Yarışları, gazetelere manşet olan (Evet.. Evet.. O zaman gazetelerde atletizm de manşet olurdu. Spor sayfaları spor sayfasıydı gerçekten.. Gazeteler böyle yazdığı için, İstanbul'da yapılan Balkan Atletizm Şampiyonası'nda iki gün, 30'ar bin seyirci gelmişti, İnönü Stadı'na..) Cahit Önel'le Ekrem Koçak'ı tanımak için gitmeye başladım, akşam üzerleri.. Gazetem Yeni Gün de yürüyüş mesafesindeydi zaten..
Cüneyt Ağabey'le öyle tanıştık. Amerika'dan yeni gelmişti. Sprinterlere orada öğrendiklerini gösteriyordu.. Ekrem'le, Cahit'le tanıştırdı beni.. Sonra ötekilerle.. Muhteşem Fahir Özgüden.. Yılmaz, yorulmaz, Osman Coşgül.. Avrupa'nın hayran olduğu adamlar, arkadaşımdı artık, 18 yaşımda.. Havama bakar mısınız?.
Her gün de bir şeyler yazardım tabii, içlerinde yaşayınca.. Atletizm sevgim ve yazarlığım öyle başlayınca, Cüneyt Ağbi elimden tuttu beni, birine götürdü..
"Jerfi Fıratlı" dedi.. "Türk Atletizminin Naili Ağabey'le temelini atan adamlardandır.. Seni tanımak istiyor.. "Kim bu her gün atletizm yazan delikanlı" demiş..
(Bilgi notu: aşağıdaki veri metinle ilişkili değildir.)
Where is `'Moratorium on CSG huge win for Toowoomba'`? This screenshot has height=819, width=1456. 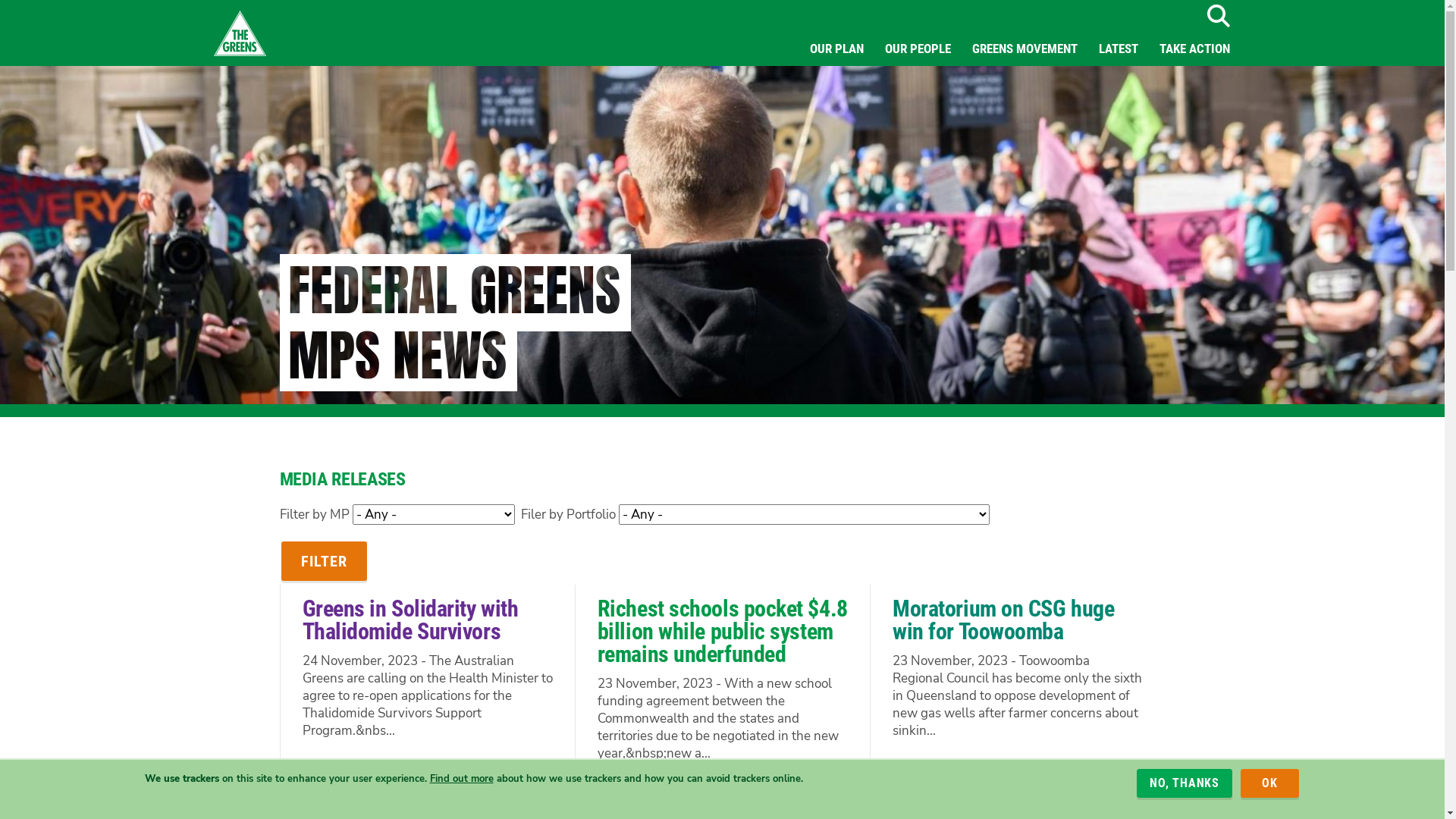 'Moratorium on CSG huge win for Toowoomba' is located at coordinates (1003, 620).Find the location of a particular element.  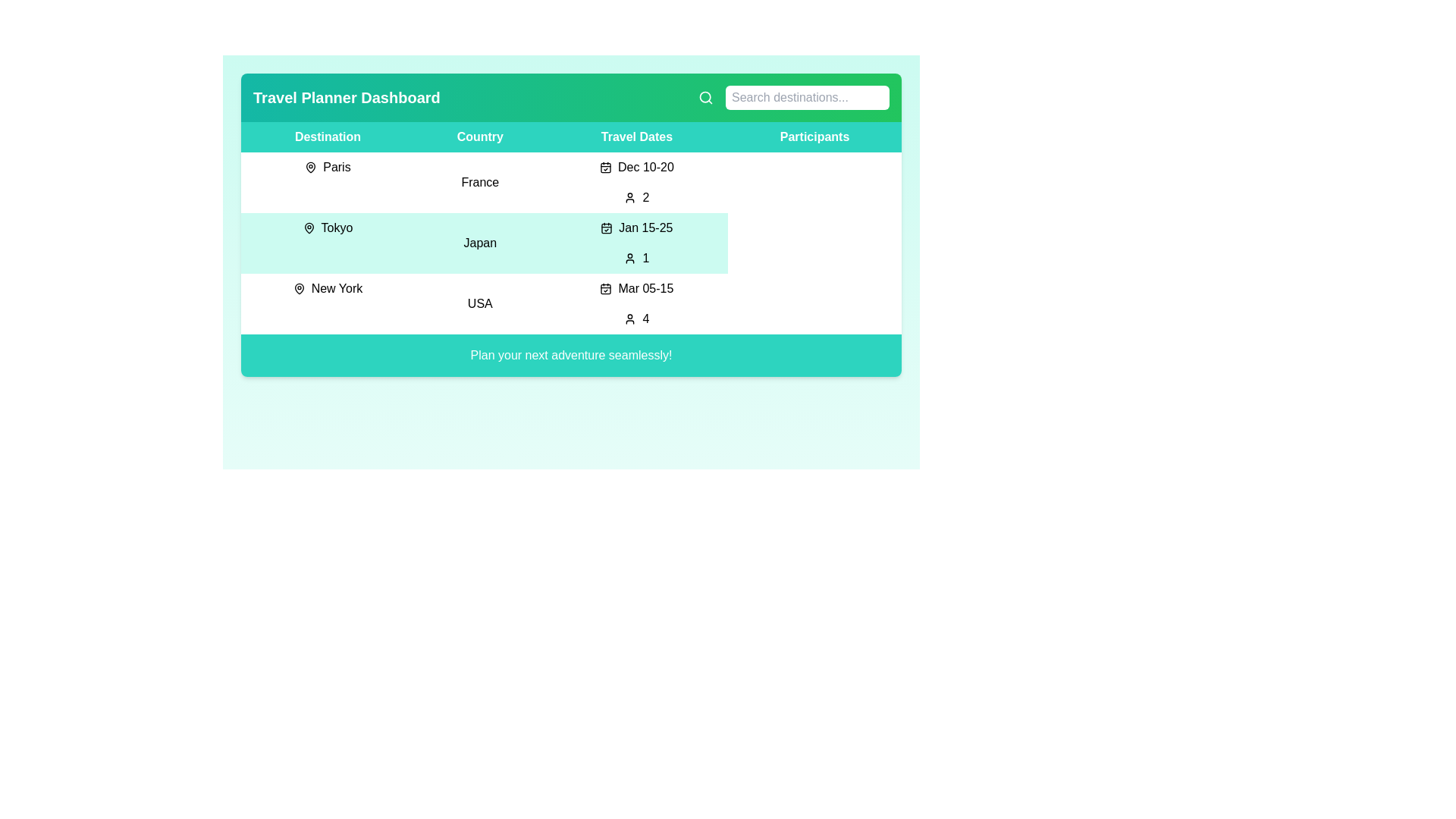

Dünya durdukça duracak dostluğumuz öyle başladı.. Yediğimiz içtiğimiz ayrı gitmez gibi.. Güner Abla'yı tanıdım. Harika eşini.. Sonra Halil geldi.. Oğulları.. Etrafta koşuşurken büyüdü. Müthiş bir yetenekti.. Ankara Koleji Tiyatrosu, Our Town oynuyordu. Thornton Wilder'ın ölümsüz eseri. İngilizce. Halil baş roldeydi. Dünyalar tatlısı Ayşe ile.. Kolej aşkları ilerledi, daha sonra evlendiler de. Oyunu üç kez izlediğimi hatırlıyorum.
Babasının izinden gidip o da Yüksekçi oldu.. Jerfi Ağabey eski yüksek atlama rekortmenlerinden ya.. Ama voleybola atladı. Ordan baskete transfer ettiler.. Ne yapsa başarıyor. Boy bos da sırım gibi.. Halil birinde karar kılsa, çok büyük olurdu. Ama o sporu keyif için yaptı hep..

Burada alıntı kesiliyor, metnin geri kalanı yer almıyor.